▸ Data under study:

*** Begin section ***

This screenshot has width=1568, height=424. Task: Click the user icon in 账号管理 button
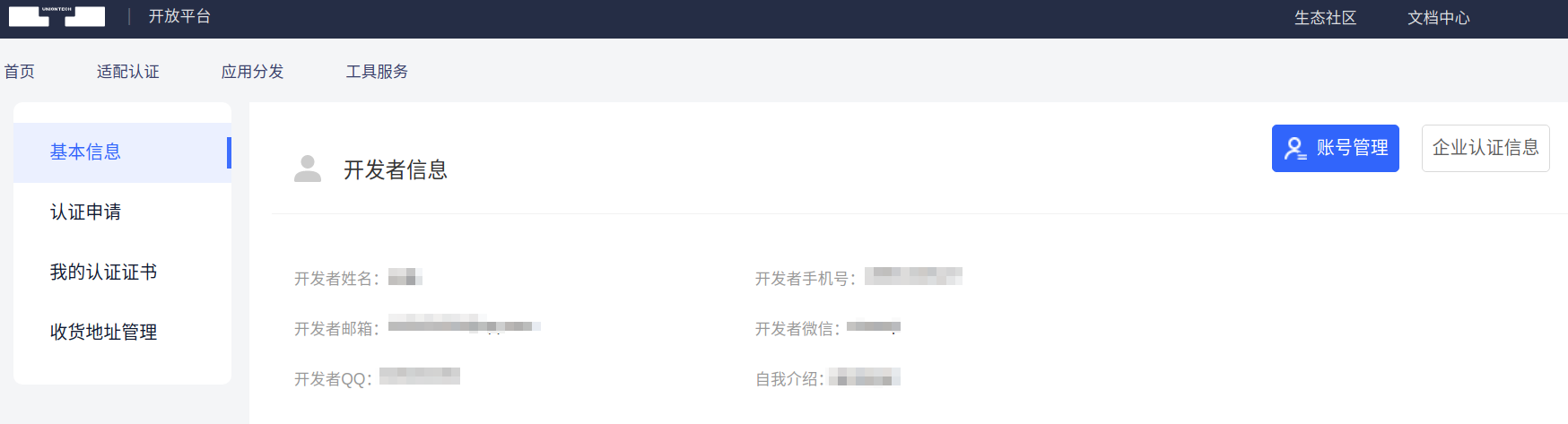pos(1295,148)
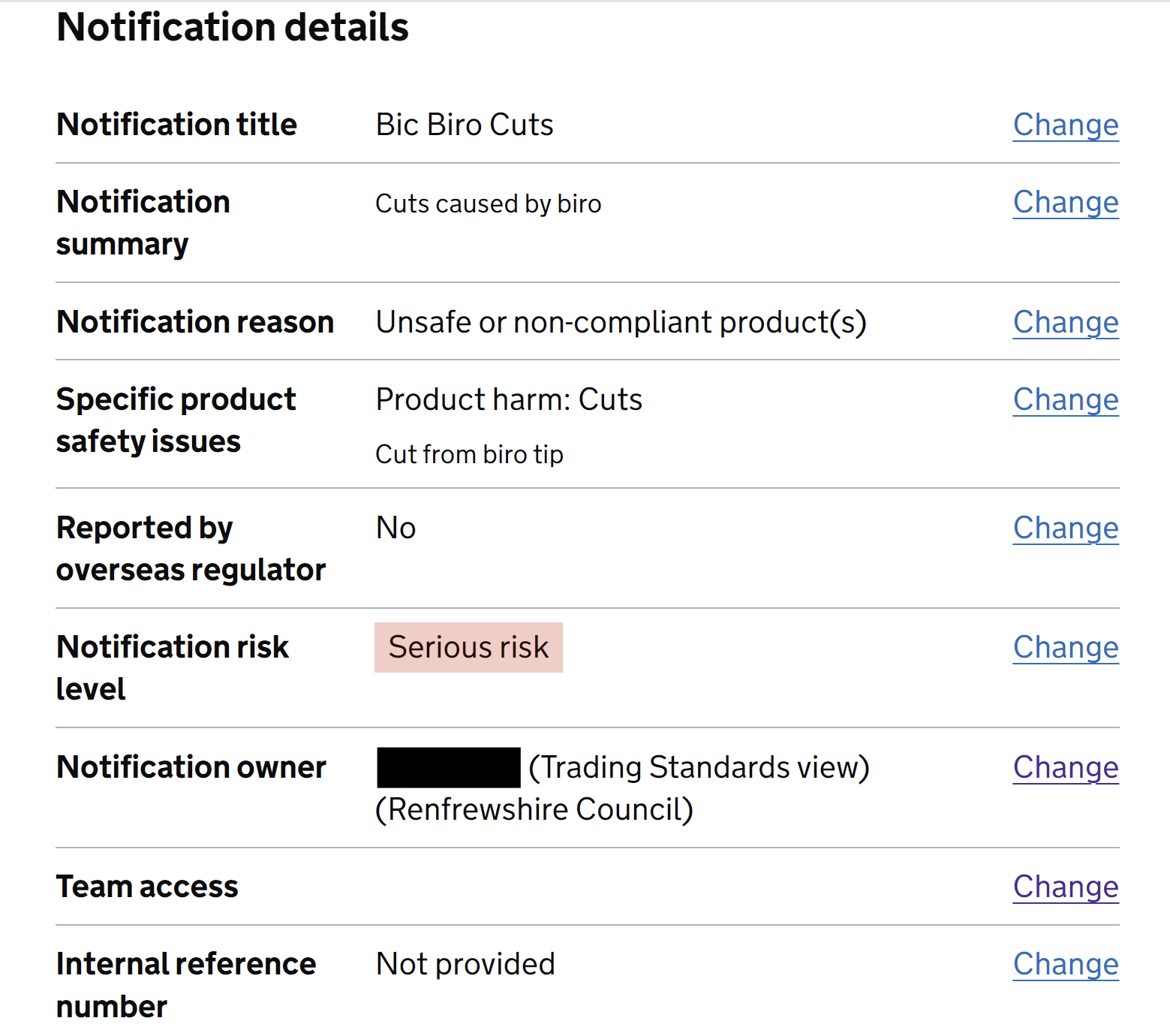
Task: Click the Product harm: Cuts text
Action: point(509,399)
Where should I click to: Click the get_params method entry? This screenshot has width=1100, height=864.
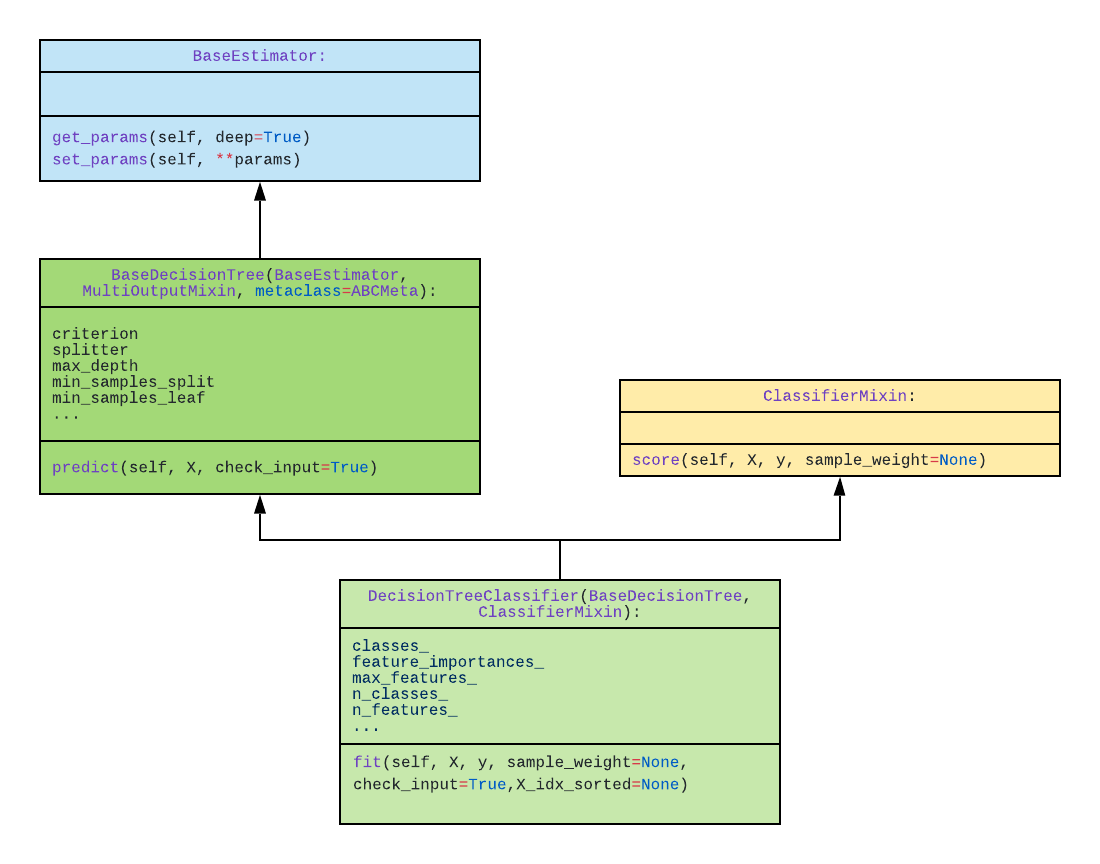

*** End section ***
*** Begin section ***

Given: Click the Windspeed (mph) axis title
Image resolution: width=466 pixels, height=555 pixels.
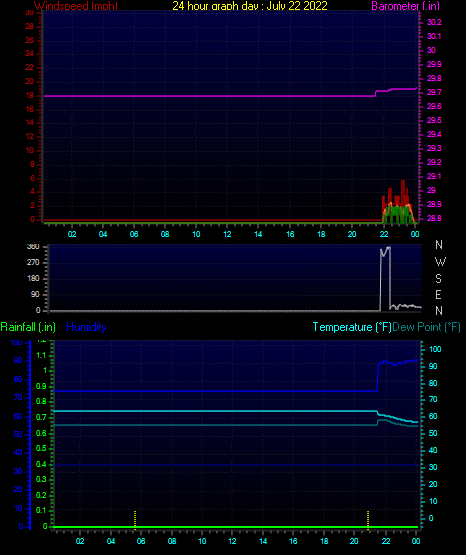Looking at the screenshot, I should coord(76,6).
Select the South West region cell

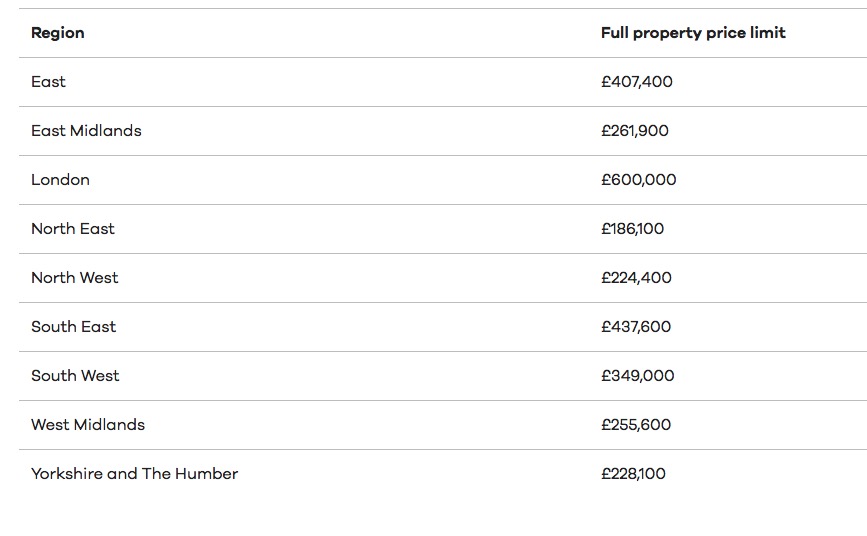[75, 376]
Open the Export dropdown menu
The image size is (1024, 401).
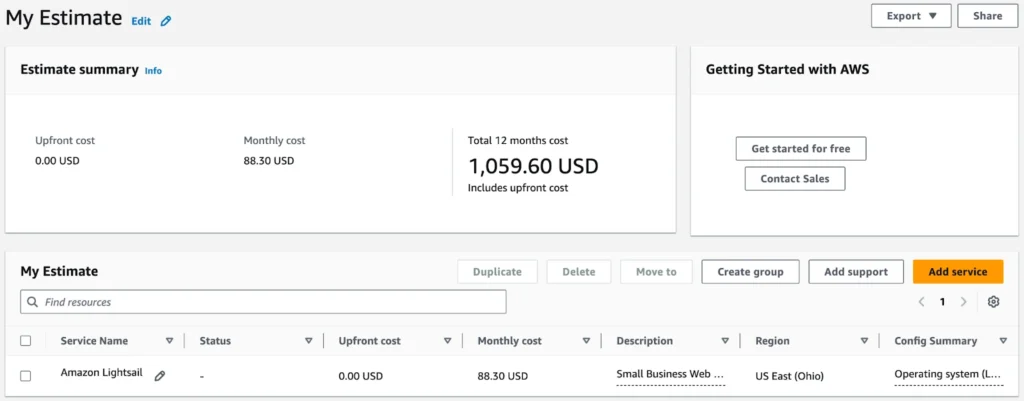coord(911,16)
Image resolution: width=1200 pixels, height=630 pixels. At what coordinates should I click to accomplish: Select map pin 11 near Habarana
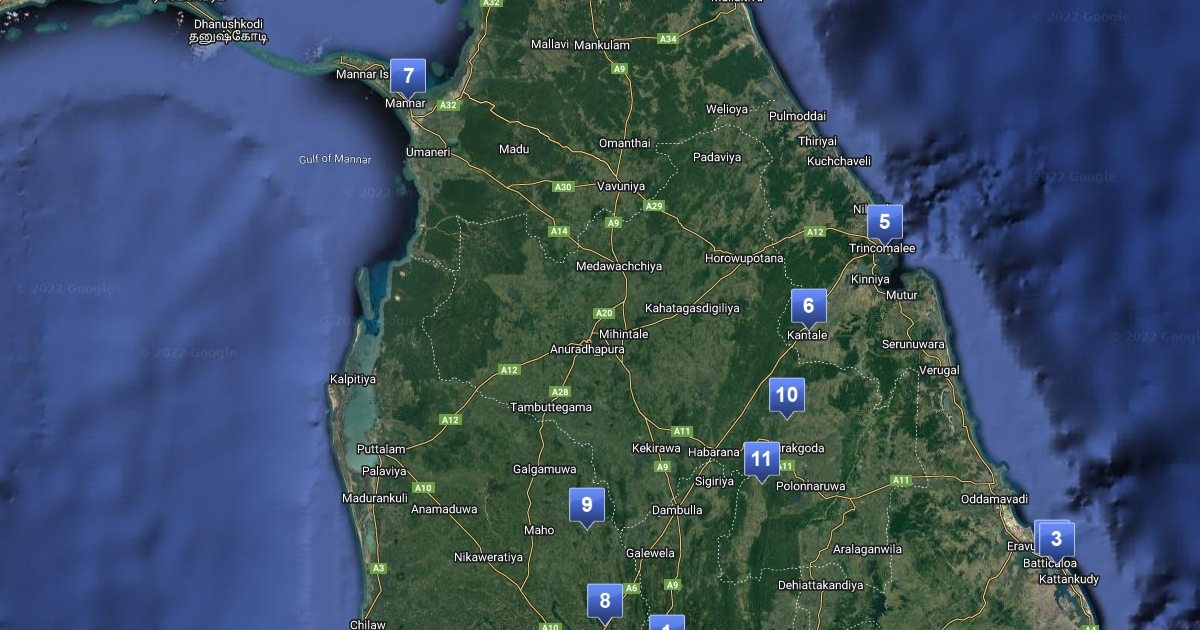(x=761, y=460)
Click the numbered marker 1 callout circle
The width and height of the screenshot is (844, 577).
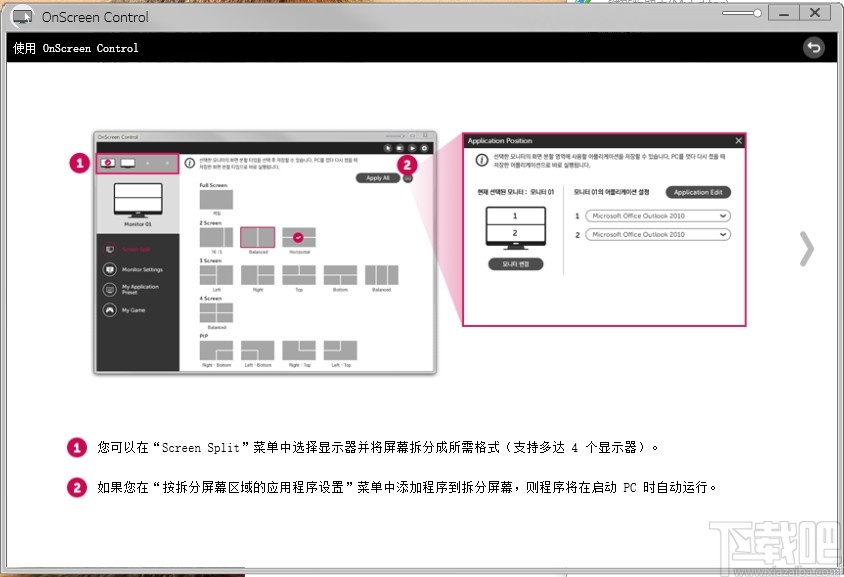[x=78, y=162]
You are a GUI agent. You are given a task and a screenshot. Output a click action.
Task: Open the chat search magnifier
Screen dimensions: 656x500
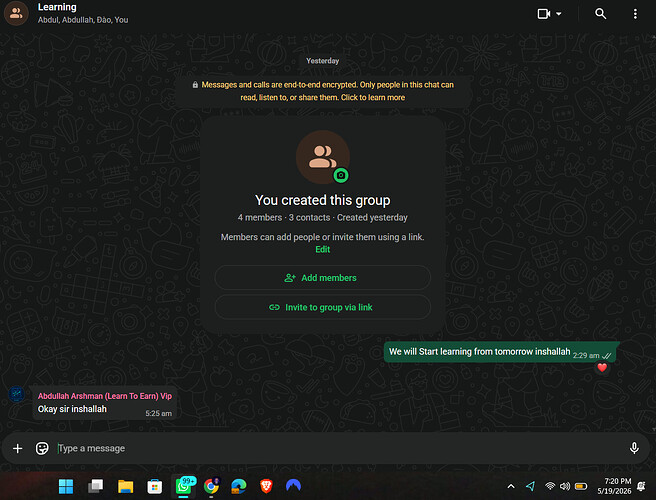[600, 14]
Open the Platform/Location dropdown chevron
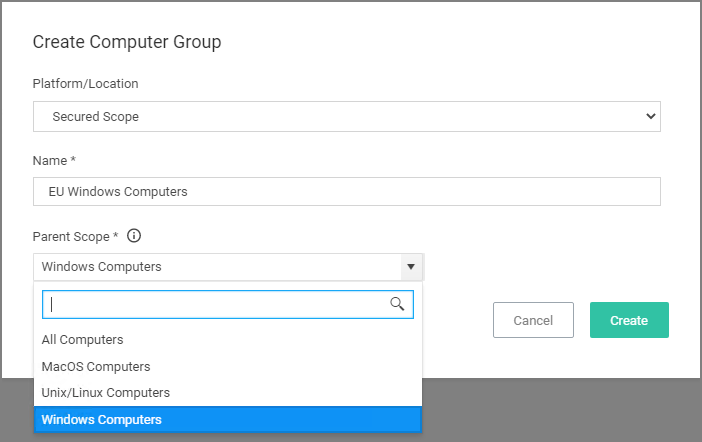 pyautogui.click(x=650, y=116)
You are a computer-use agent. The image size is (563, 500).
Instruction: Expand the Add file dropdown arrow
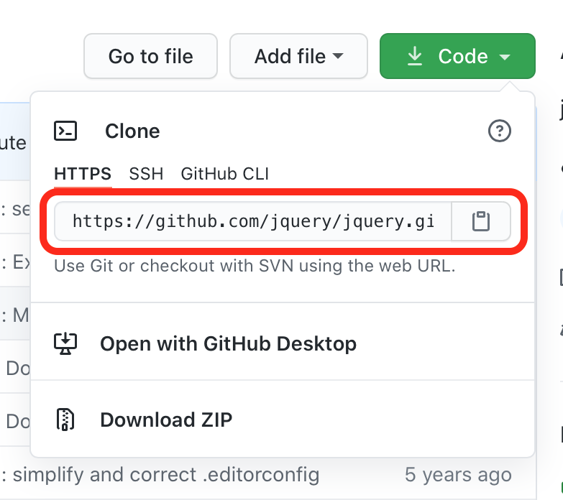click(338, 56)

*** End section ***
*** Begin section ***

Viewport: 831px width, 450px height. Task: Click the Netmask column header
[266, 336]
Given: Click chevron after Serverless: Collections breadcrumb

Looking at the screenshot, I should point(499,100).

*** End section ***

▸ The problem:
Answer with one number only: how many lines in the listing include "agent".

▸ Answer for this exercise:
2